* **What is expected**
A faithful, word-for-word copy of the records is required, and it must contain no pictures.

* **Source information**
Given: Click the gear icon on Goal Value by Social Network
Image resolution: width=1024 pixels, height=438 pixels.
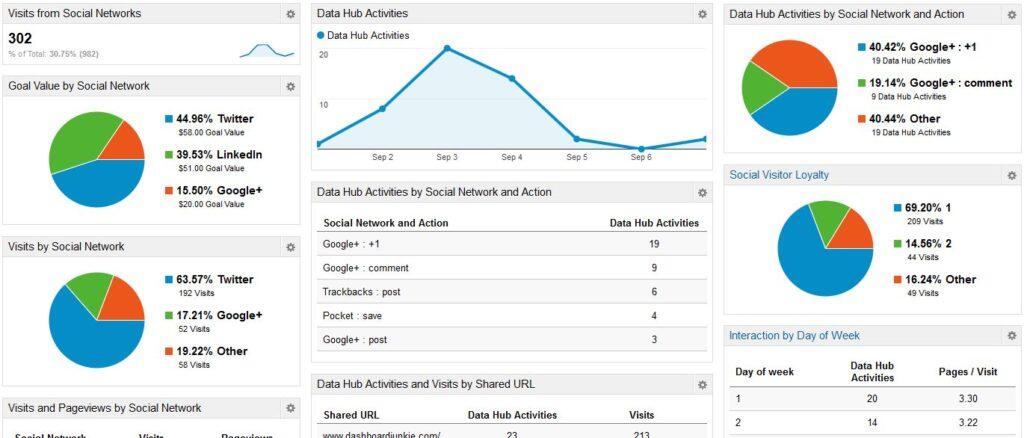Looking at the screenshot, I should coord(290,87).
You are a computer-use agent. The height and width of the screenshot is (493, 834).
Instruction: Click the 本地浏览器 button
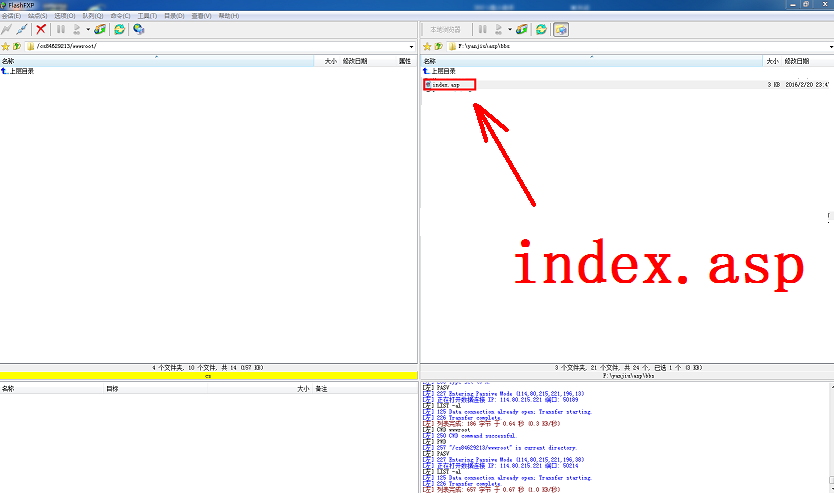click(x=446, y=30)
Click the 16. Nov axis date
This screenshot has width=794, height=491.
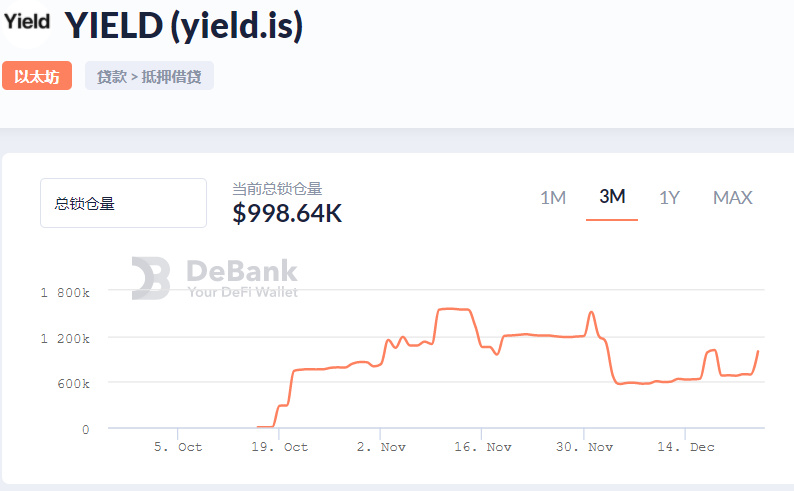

* **Output of the exercise**
Given: Click the gear icon on Goal Value by Social Network
Image resolution: width=1024 pixels, height=438 pixels.
Looking at the screenshot, I should coord(290,87).
You are a computer-use agent. The height and width of the screenshot is (493, 834).
Instruction: Click the 本地浏览器 button
click(x=446, y=30)
Click the 16. Nov axis date
This screenshot has width=794, height=491.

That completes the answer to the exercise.